Her first day on the job, Cardwell tossed three extra onions (from home) in her purse and headed down to Marian House where she found the pantry bare indeed. “I found six green peppers, some odd cuts of beef from Safeway and bags of rice. That was it.” Cardwell feeds an average of 500 hungry visitors for lunch each day – but she is alarmed by sagging donations, due in part to diversion of supplies to help the Hayman fire evacuees and because of increased pressures on area food pantries in a down economy.

Cardwell has also learned that the Soup Kitchen relies almost exclusively on local grocery stores, suppliers and individuals to fill its pantry – and is rarely able to stock spices/condiments, fresh fruits and vegetables. “We work with what we’ve got,” she says, “but I worry especially about the increasing number of at-risk children and families we serve. They need good nutrition.”

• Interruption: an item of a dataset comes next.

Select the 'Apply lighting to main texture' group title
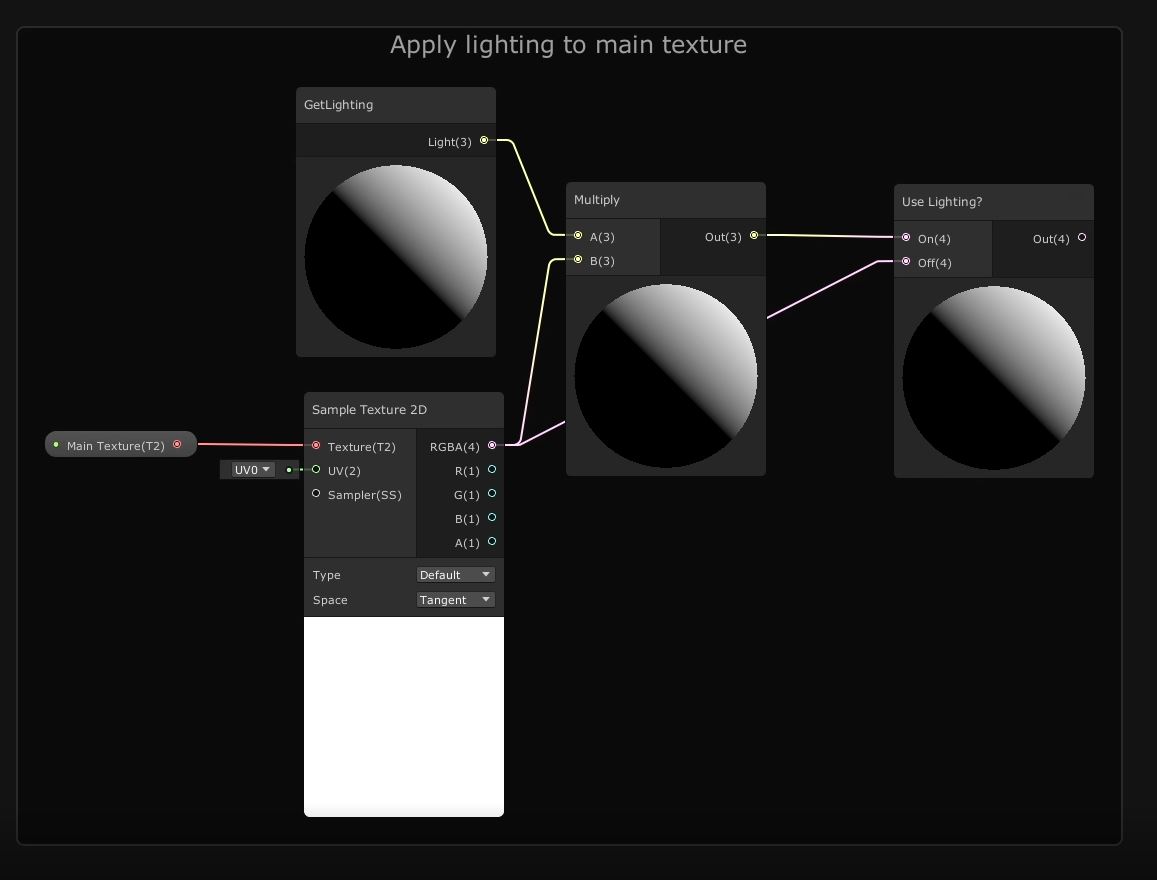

Motivated by a desire to help the Marian House meet its goal to “feed the hungry,” Cardwell and Crosson – along with former Briarhurst Manor owners, Sigi and Kandace Krauss, decided to organize the first annual “Golf for Groceries” fundraising event. In July, an informal committee formed, and Dan White, Woodmoor Country Club chef, along with dozens of restaurants, food suppliers and community supporters committed to assist in the effort. Some of those companies include: Woodmoor Pines Country Club; United Restaurant Supply (represented by Jim Rogers, former owner of McKenna’s Pub); Cheers; Coors; Sinton Dairy Foods; Coca-Cola Distributing; Pepsi-Cola (Lane Sales)and many, many more. As a grand prize, Italian restaurant, Buco di Beppo will donate dinner for eight; the Broadmoor is donating brunch for four; The Cliff House will provide overnight accommodations; Chinook Bookstore has contributed a gift certificate; Howard’s Pit Barbeque will help feed guests on September 13; and the City of Colorado Springs Valley Hi golf professional, Mike Northern, will contribute golf lessons to fund-raising bidders. The list of support goes on and on.

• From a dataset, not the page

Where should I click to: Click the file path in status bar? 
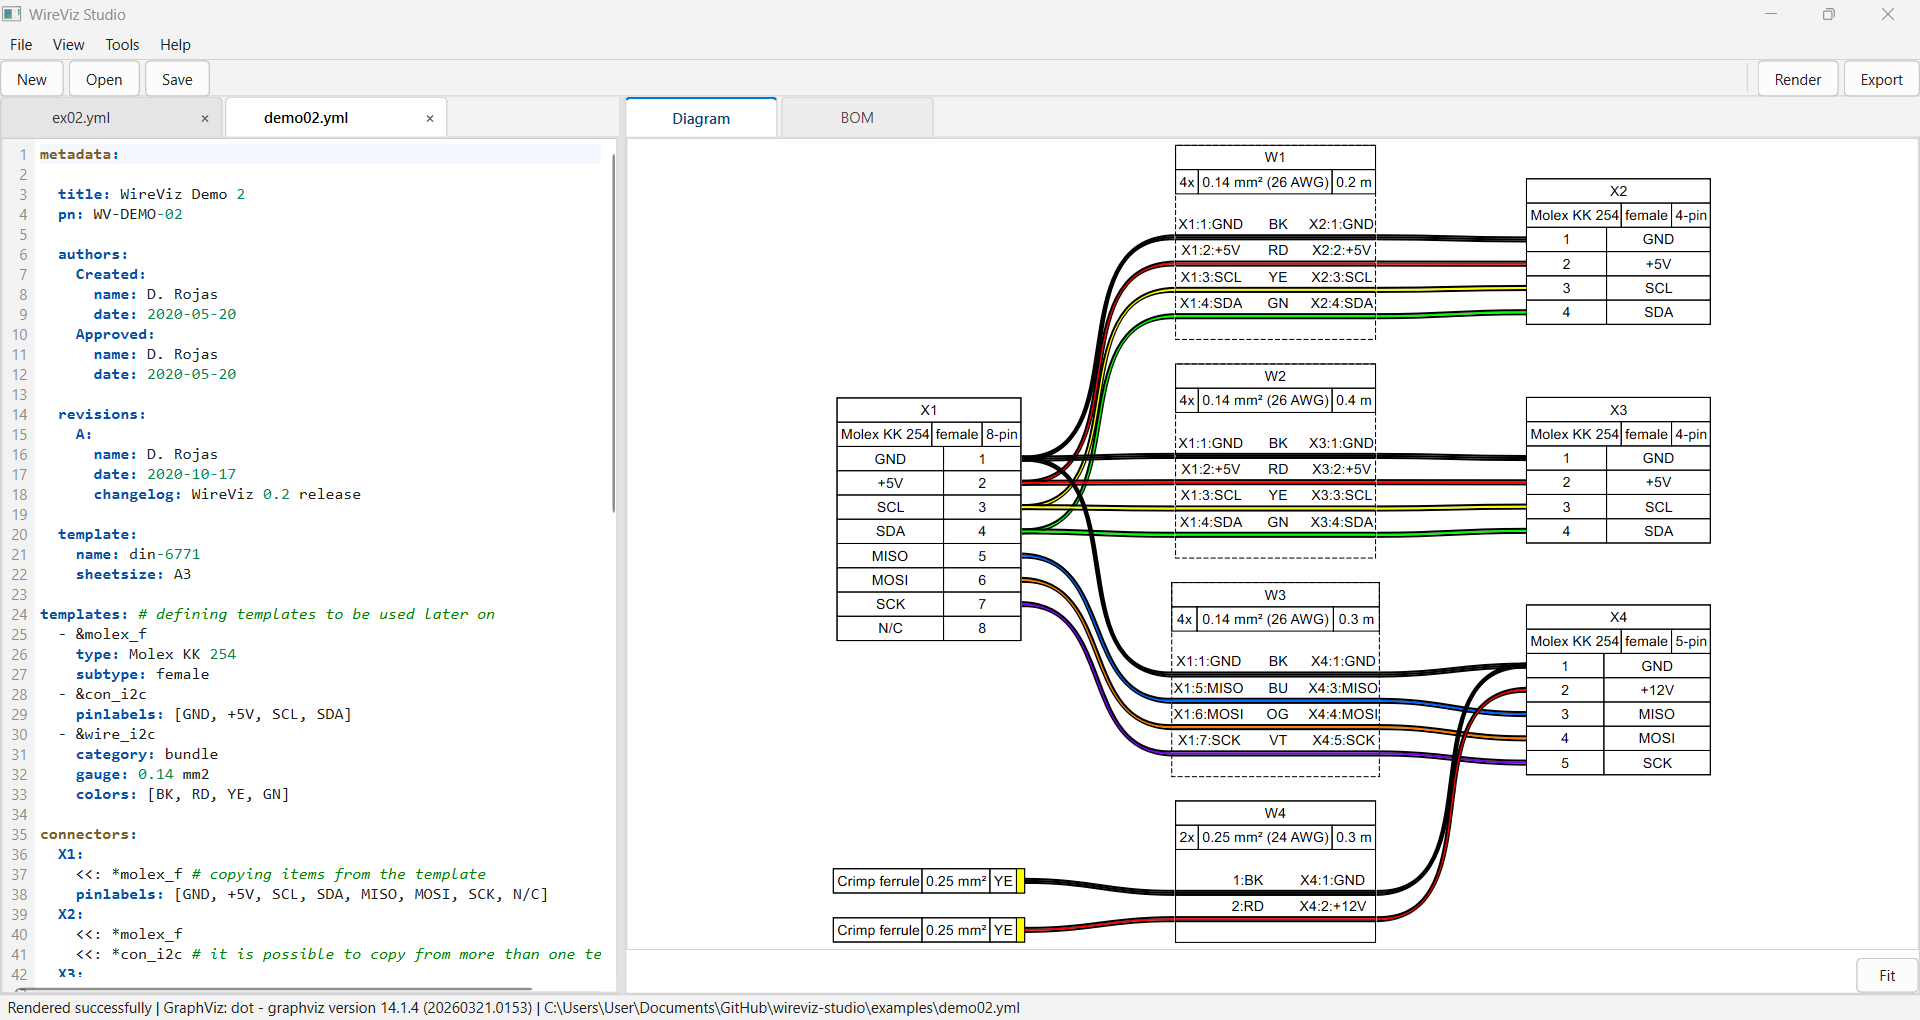(780, 1008)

“We have been so touched by the response we have received this far,” says Don Holliday, Cardwell’s husband and high-tech employee. “Our friends in the food industry understand the importance of feeding the hungry – and they have been a tremendous help in getting the word out.”

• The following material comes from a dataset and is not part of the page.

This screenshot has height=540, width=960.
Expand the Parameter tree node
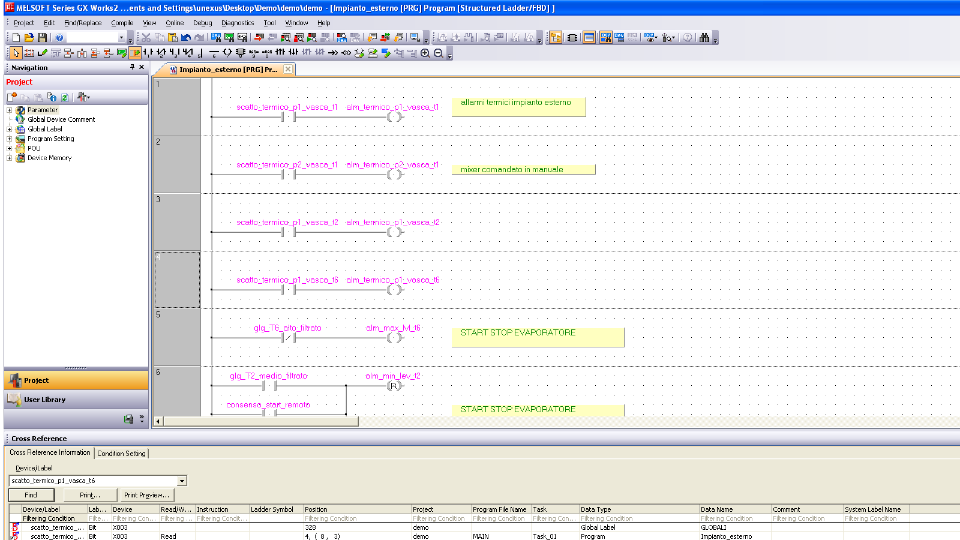pos(9,110)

According to Cardwell, the tournament to benefit the Marian House Soup Kitchen will be held on Friday, September 13, 2002 at the Woodmoor Pines Country Club, in Monument. Supporters can sign up to play golf, sponsor a hole, or attend the buffet only. The cost is $125.00 per person for golf – including 18 holes, golf cart, prizes, tournament memento, grazing buffet, wine and beer. Non-golfers may participate for $35 per person for the grazing buffet only. Hole sponsorships are offered at either the $650 and $1,000 level.

“This is the first fundraiser ever organized for the Marian House Soup Kitchen,” said Crosson. “We feed the hungry seven days a week, 365 days a year, and appreciate our friends in the restaurant industry for their loyal support. Some, like the Cheyenne Mountain Conference Resort, Safeway and Kings Soopers have saved us many times with their regular donations.” Crosson also notes that more than 175,000 individuals are served with hot, nutritious meals each year by community volunteers. “I don’t know what we’d do without such strong support from area businesses and volunteers,” he said.